For method: "GET", the arguments are sent as query parameters. The HMAC header is still set, but it covers the JSON envelope (which isn’t on the wire), so verification by the recipient is only meaningful for POST. We recommend POST for any endpoint you plan to signature-verify.

Client tools

Execution runs in the caller’s browser / SDK. The agent forwards a request over the session’s tools data channel and awaits your response.

1{
2 "name": "navigate_to",
3 "description": "Scroll the page to a named section.",
4 "kind": "client",
5 "config": {
6 "timeout_ms": 4000,
7 "params": [
8 { "name": "section", "type": "string", "description": "Section name", "required": true,
9 "enum": ["pricing", "docs", "contact"] }
10 ]
11 }
12}

Receiving on the client

The upcoming @speechify/agents-js SDK wraps this with a single-call registerTool(name, handler) API — we’ll link the reference here as soon as it publishes. The wire protocol is a JSON tool_call message on the session’s tools data channel; your handler posts a tool_response with the same tool_call_id back on the same channel.
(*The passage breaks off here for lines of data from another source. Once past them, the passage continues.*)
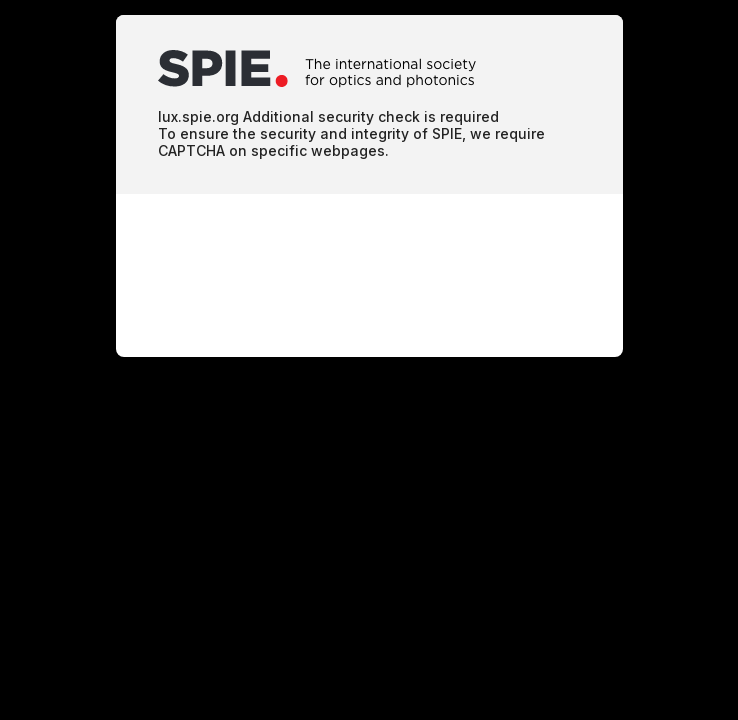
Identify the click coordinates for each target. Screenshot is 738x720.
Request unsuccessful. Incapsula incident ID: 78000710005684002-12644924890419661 (369, 360)
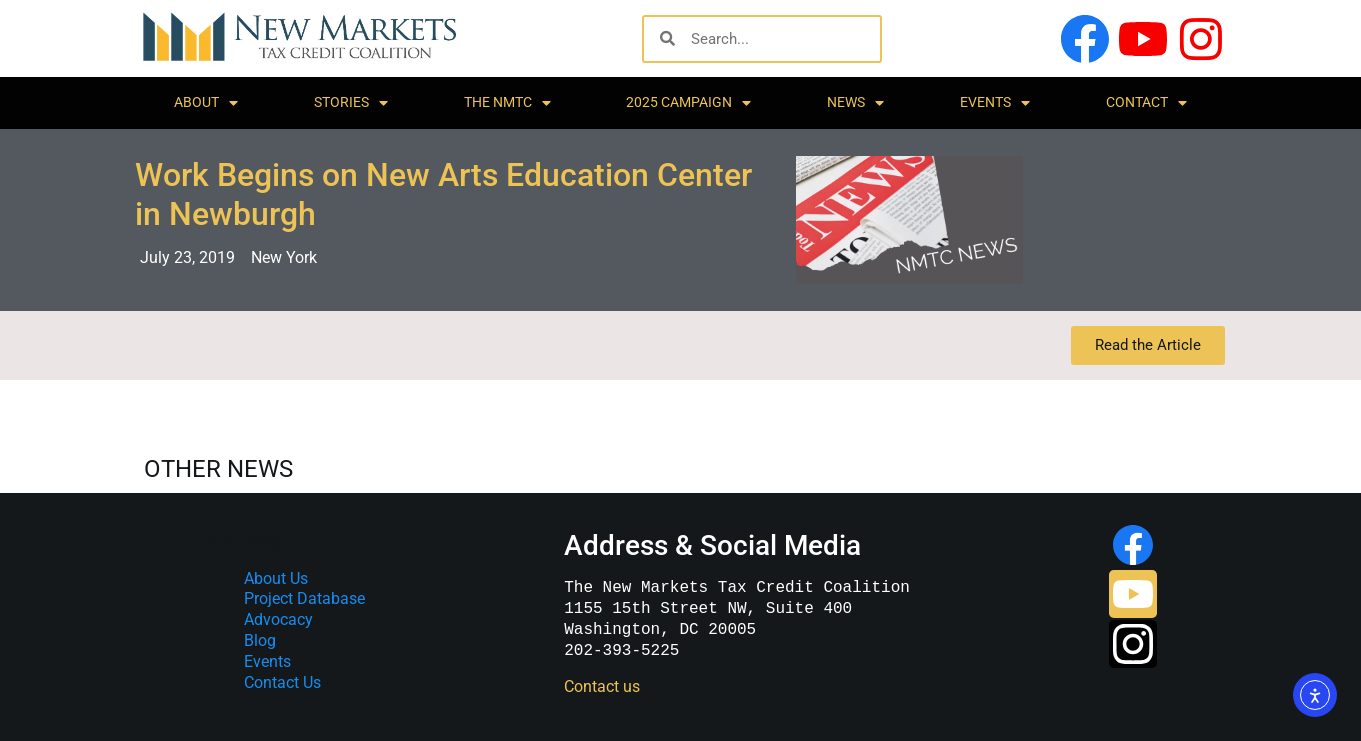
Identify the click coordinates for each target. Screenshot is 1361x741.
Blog (260, 640)
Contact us (602, 686)
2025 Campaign (688, 103)
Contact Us (282, 682)
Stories (351, 103)
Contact (1146, 103)
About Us (276, 578)
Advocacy (278, 619)
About (206, 103)
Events (995, 103)
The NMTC (507, 103)
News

1// Inbound (the agent → your client)
2{ "type": "tool_call", "tool_call_id": "call_abc123", "tool_name": "navigate_to", "arguments": { "section": "pricing" } }
3
4// Outbound (your client → the agent)
5{ "type": "tool_response", "tool_call_id": "call_abc123", "result": { "ok": true } }

Attaching to an agent

A tool must be attached to an agent before the LLM can call it.

1from speechify import Speechify
2
3client = Speechify()
4
5client.tts.agents.attach_tool(id=agent_id, tool_id=tool_id)
6client.tts.agents.detach_tool(id=agent_id, tool_id=tool_id)
7attached = client.tts.agents.list_tools(id=agent_id)

Tool invocations are persisted on the transcript with role=tool, tool_name, tool_args, and tool_result — available via client.tts.conversations.list_messages(conv_id) or GET /v1/conversations/{id}/messages.